Task directions -
Working through the lines below, return each one that holds "three".

Dataset entries
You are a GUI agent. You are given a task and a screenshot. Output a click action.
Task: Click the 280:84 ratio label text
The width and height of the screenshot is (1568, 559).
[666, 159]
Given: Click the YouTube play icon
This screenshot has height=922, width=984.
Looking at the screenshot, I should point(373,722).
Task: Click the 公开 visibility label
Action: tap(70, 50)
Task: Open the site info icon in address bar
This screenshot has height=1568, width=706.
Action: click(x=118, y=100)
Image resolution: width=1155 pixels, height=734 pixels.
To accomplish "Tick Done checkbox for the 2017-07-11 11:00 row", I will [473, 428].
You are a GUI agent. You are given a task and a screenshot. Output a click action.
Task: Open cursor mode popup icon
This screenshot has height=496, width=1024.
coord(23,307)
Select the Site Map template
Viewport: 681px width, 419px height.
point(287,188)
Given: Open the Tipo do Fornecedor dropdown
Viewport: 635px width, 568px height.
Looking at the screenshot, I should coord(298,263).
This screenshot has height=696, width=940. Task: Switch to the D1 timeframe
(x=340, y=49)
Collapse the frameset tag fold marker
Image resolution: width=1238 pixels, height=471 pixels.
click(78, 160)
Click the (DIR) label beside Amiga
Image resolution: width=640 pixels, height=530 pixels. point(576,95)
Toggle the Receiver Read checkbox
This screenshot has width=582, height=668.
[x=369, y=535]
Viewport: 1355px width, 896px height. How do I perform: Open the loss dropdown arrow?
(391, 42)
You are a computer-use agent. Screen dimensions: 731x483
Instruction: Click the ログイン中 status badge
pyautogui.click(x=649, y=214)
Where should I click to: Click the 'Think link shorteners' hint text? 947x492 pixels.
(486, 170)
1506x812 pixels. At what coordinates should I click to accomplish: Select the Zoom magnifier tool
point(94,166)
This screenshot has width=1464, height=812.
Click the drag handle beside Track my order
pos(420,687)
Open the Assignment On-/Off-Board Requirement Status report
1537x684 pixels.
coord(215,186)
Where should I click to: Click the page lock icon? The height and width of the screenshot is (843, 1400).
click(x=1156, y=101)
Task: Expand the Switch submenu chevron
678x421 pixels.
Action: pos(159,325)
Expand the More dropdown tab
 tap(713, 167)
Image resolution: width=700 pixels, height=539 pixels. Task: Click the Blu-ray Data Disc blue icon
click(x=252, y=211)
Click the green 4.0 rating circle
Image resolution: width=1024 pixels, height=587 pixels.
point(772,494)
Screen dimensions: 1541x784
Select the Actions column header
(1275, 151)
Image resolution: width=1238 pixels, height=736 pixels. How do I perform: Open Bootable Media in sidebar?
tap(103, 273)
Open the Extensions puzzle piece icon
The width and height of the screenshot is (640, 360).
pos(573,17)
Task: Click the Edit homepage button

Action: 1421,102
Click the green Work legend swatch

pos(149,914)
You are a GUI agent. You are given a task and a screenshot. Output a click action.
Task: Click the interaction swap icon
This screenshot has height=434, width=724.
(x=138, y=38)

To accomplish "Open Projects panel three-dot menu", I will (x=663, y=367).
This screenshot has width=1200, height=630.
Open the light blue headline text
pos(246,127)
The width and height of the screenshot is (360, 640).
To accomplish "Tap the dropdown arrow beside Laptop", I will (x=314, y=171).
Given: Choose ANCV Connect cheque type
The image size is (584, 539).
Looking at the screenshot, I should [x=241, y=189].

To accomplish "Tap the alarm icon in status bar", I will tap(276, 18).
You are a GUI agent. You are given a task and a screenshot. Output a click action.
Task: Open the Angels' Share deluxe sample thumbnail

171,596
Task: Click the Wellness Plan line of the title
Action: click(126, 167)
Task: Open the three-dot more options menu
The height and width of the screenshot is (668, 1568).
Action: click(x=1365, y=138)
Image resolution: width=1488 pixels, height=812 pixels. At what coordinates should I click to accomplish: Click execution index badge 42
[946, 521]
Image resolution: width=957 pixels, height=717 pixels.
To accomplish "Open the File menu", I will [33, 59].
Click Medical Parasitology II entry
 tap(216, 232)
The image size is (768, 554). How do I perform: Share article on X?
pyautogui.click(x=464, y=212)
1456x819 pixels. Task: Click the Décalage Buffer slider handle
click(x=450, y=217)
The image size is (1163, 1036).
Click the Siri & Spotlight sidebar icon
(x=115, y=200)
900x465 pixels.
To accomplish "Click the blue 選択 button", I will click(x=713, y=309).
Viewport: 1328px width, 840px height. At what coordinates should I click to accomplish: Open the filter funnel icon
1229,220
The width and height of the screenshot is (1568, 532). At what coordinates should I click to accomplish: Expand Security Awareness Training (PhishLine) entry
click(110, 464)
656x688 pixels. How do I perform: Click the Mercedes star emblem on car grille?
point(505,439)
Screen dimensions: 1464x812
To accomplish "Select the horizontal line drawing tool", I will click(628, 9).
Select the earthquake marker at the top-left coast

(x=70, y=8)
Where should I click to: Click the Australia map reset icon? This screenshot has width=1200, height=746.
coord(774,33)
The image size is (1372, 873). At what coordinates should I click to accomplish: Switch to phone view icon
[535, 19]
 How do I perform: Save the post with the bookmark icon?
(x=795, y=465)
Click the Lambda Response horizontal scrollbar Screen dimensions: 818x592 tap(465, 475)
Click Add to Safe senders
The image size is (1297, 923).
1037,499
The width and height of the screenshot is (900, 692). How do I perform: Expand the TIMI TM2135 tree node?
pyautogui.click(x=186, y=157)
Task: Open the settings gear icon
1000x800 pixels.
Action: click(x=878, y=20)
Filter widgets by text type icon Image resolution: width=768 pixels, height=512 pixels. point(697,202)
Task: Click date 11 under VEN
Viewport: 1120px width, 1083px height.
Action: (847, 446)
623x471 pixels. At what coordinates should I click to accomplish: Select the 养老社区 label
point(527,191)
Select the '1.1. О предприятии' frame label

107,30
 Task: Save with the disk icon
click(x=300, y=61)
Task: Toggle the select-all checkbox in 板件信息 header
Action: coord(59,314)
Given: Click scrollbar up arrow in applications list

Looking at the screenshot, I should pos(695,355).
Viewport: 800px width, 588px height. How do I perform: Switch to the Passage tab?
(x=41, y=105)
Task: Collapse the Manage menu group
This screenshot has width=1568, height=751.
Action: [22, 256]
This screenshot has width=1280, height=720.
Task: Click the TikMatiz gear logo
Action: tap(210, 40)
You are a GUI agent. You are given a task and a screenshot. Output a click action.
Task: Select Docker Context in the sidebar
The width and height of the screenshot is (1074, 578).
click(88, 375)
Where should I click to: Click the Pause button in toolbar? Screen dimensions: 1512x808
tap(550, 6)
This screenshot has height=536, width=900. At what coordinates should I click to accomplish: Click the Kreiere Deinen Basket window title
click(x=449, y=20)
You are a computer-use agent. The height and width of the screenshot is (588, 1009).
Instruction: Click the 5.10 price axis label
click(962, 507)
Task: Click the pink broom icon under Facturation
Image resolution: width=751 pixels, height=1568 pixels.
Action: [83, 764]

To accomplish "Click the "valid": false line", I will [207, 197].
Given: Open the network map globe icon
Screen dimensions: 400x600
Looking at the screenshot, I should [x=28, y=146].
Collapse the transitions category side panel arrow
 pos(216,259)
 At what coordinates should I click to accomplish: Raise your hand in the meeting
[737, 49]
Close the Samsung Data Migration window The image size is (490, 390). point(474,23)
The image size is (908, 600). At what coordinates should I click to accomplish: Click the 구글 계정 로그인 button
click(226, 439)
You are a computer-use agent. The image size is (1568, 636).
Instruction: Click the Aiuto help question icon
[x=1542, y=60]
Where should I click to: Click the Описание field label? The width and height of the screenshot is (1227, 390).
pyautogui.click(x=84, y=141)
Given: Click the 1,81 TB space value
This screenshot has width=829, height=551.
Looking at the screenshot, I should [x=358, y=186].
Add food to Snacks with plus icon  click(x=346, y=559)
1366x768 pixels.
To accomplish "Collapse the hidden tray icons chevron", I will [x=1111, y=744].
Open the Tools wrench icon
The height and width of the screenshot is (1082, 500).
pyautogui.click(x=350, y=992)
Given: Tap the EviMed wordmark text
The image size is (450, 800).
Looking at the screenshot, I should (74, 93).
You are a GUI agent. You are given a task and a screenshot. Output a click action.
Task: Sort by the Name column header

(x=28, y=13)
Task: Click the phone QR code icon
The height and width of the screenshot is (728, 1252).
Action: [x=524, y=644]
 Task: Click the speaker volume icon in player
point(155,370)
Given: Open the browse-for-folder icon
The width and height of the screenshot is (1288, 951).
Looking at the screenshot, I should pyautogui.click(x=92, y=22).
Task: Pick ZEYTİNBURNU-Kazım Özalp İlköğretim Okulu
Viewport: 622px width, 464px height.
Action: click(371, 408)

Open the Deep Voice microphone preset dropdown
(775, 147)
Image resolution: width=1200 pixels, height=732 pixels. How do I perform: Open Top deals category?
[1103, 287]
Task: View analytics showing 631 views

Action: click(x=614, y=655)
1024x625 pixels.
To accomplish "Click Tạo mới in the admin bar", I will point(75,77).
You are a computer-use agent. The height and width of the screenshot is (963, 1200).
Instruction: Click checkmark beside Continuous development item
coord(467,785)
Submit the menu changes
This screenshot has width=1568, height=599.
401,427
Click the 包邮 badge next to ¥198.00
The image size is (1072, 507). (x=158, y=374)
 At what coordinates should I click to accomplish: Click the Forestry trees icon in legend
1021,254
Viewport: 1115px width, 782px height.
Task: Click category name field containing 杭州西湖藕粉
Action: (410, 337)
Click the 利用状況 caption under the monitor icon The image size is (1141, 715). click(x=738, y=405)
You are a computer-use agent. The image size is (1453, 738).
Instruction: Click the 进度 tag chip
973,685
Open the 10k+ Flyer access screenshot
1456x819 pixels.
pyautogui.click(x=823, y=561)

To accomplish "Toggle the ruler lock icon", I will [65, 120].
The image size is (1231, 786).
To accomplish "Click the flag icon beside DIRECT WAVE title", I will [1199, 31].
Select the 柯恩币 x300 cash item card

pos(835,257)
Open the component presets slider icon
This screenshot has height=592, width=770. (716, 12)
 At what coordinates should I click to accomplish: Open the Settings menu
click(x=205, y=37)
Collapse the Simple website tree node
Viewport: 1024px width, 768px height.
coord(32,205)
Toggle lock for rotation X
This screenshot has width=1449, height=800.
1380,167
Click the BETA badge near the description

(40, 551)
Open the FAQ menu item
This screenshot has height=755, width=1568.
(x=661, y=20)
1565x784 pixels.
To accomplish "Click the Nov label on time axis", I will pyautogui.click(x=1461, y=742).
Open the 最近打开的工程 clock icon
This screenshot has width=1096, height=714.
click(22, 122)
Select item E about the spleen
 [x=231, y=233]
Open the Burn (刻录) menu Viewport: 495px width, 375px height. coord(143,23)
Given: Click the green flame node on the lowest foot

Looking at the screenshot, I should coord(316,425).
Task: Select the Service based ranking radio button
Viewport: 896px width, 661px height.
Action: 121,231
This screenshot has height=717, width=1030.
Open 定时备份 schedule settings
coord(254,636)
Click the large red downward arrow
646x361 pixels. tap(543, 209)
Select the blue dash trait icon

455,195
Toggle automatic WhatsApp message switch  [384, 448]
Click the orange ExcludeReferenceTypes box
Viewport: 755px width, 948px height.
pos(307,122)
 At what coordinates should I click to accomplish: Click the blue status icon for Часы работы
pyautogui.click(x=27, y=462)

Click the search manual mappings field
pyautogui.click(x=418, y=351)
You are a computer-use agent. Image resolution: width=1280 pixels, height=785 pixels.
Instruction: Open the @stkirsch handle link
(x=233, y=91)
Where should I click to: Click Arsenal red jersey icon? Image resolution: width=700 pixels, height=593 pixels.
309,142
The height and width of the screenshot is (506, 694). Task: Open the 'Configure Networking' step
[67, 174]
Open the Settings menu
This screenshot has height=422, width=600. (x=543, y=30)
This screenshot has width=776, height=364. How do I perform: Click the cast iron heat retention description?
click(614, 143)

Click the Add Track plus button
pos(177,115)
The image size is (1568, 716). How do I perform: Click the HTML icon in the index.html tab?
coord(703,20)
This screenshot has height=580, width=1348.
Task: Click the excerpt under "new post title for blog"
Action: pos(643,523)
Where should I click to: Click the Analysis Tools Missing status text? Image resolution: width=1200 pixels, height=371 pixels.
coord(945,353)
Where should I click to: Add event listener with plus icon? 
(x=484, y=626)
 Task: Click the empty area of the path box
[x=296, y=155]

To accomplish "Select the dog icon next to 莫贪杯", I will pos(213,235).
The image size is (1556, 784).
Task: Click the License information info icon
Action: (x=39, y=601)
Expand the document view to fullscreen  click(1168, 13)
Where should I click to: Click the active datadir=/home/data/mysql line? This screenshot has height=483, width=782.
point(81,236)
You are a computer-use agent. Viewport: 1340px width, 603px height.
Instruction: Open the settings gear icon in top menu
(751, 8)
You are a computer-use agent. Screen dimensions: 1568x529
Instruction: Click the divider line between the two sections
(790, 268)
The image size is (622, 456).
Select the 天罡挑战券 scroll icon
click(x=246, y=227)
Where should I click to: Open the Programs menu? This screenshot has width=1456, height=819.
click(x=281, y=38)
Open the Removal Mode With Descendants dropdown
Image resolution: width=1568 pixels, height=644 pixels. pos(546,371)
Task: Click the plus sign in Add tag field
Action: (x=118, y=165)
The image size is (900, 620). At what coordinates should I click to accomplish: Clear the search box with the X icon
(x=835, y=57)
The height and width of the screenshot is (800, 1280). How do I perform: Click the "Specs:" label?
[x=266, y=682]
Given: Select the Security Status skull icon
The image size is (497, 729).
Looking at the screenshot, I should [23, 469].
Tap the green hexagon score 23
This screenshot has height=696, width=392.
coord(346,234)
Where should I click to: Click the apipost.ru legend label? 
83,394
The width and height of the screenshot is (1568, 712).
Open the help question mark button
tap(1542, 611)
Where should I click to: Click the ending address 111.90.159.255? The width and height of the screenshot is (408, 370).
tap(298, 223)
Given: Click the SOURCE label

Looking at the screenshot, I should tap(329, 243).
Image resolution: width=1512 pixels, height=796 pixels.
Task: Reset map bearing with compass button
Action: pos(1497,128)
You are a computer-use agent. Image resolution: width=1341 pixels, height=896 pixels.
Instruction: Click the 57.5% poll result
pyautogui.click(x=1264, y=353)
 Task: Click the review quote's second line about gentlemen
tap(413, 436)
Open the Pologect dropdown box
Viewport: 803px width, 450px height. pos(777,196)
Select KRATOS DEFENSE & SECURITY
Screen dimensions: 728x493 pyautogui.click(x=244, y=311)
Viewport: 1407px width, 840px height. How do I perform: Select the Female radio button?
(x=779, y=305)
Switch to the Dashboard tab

Output of the task -
To accomplish "Open Projects panel three-dot menu", I will (x=663, y=367).
Task: Open the three-dot more options menu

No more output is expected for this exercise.